**Stated problem**
Recast each line of the data below as a row in a Markdown table with the columns "Row" and "Line," numbering the rows in order and leaving out blank lines.

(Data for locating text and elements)

####

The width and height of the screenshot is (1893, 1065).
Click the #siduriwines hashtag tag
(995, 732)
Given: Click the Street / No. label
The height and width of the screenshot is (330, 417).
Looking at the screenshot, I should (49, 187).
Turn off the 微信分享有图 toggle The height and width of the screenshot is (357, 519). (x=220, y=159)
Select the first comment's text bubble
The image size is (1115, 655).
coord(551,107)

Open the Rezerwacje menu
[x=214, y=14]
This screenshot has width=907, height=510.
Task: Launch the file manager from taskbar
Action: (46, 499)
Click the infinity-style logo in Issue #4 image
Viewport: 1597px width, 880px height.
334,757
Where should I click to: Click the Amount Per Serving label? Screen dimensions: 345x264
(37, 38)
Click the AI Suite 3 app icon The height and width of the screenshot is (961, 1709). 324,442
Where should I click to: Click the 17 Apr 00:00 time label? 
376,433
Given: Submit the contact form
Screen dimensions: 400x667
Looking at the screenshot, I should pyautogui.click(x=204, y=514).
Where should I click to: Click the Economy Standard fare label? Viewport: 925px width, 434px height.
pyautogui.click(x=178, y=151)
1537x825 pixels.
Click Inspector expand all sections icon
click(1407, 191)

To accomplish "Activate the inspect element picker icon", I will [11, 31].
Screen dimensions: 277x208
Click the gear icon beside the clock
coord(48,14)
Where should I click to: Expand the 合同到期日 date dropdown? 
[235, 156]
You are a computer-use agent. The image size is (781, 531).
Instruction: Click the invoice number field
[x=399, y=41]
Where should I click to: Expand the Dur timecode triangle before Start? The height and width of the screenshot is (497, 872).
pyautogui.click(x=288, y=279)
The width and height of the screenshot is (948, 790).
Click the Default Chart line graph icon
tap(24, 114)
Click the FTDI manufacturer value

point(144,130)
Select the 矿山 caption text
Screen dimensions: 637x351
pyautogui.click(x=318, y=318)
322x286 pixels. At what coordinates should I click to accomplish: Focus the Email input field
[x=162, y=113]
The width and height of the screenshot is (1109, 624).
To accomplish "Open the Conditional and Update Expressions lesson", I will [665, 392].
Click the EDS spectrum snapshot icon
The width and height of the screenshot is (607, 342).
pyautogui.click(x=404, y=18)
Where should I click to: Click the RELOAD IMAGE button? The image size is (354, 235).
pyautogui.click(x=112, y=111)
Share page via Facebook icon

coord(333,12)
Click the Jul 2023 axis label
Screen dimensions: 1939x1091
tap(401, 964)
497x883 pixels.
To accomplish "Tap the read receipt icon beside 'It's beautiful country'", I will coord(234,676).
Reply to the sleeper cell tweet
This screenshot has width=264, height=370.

####

**Result of this exercise**
| Row | Line |
|---|---|
| 1 | The width and height of the screenshot is (1893, 1065). |
| 2 | Click the #siduriwines hashtag tag |
| 3 | (995, 732) |
| 4 | Given: Click the Street / No. label |
| 5 | The height and width of the screenshot is (330, 417). |
| 6 | Looking at the screenshot, I should (49, 187). |
| 7 | Turn off the 微信分享有图 toggle The height and width of the screenshot is (357, 519). (x=220, y=159) |
| 8 | Select the first comment's text bubble |
| 9 | The image size is (1115, 655). |
| 10 | coord(551,107) |
| 11 | Open the Rezerwacje menu |
| 12 | [x=214, y=14] |
| 13 | This screenshot has width=907, height=510. |
| 14 | Task: Launch the file manager from taskbar |
| 15 | Action: (46, 499) |
| 16 | Click the infinity-style logo in Issue #4 image |
| 17 | Viewport: 1597px width, 880px height. |
| 18 | 334,757 |
| 19 | Where should I click to: Click the Amount Per Serving label? Screen dimensions: 345x264 |
| 20 | (37, 38) |
| 21 | Click the AI Suite 3 app icon The height and width of the screenshot is (961, 1709). 324,442 |
| 22 | Where should I click to: Click the 17 Apr 00:00 time label?  |
| 23 | 376,433 |
| 24 | Given: Submit the contact form |
| 25 | Screen dimensions: 400x667 |
| 26 | Looking at the screenshot, I should pyautogui.click(x=204, y=514). |
| 27 | Where should I click to: Click the Economy Standard fare label? Viewport: 925px width, 434px height. |
| 28 | pyautogui.click(x=178, y=151) |
| 29 | 1537x825 pixels. |
| 30 | Click Inspector expand all sections icon |
| 31 | click(1407, 191) |
| 32 | To accomplish "Activate the inspect element picker icon", I will [11, 31]. |
| 33 | Screen dimensions: 277x208 |
| 34 | Click the gear icon beside the clock |
| 35 | coord(48,14) |
| 36 | Where should I click to: Expand the 合同到期日 date dropdown?  |
| 37 | [235, 156] |
| 38 | You are a computer-use agent. The image size is (781, 531). |
| 39 | Instruction: Click the invoice number field |
| 40 | [x=399, y=41] |
| 41 | Where should I click to: Expand the Dur timecode triangle before Start? The height and width of the screenshot is (497, 872). |
| 42 | pyautogui.click(x=288, y=279) |
| 43 | The width and height of the screenshot is (948, 790). |
| 44 | Click the Default Chart line graph icon |
| 45 | tap(24, 114) |
| 46 | Click the FTDI manufacturer value |
| 47 | point(144,130) |
| 48 | Select the 矿山 caption text |
| 49 | Screen dimensions: 637x351 |
| 50 | pyautogui.click(x=318, y=318) |
| 51 | 322x286 pixels. At what coordinates should I click to accomplish: Focus the Email input field |
| 52 | [x=162, y=113] |
| 53 | The width and height of the screenshot is (1109, 624). |
| 54 | To accomplish "Open the Conditional and Update Expressions lesson", I will [665, 392]. |
| 55 | Click the EDS spectrum snapshot icon |
| 56 | The width and height of the screenshot is (607, 342). |
| 57 | pyautogui.click(x=404, y=18) |
| 58 | Where should I click to: Click the RELOAD IMAGE button? The image size is (354, 235). |
| 59 | pyautogui.click(x=112, y=111) |
| 60 | Share page via Facebook icon |
| 61 | coord(333,12) |
| 62 | Click the Jul 2023 axis label |
| 63 | Screen dimensions: 1939x1091 |
| 64 | tap(401, 964) |
| 65 | 497x883 pixels. |
| 66 | To accomplish "Tap the read receipt icon beside 'It's beautiful country'", I will coord(234,676). |
| 67 | Reply to the sleeper cell tweet |
| 68 | This screenshot has width=264, height=370. |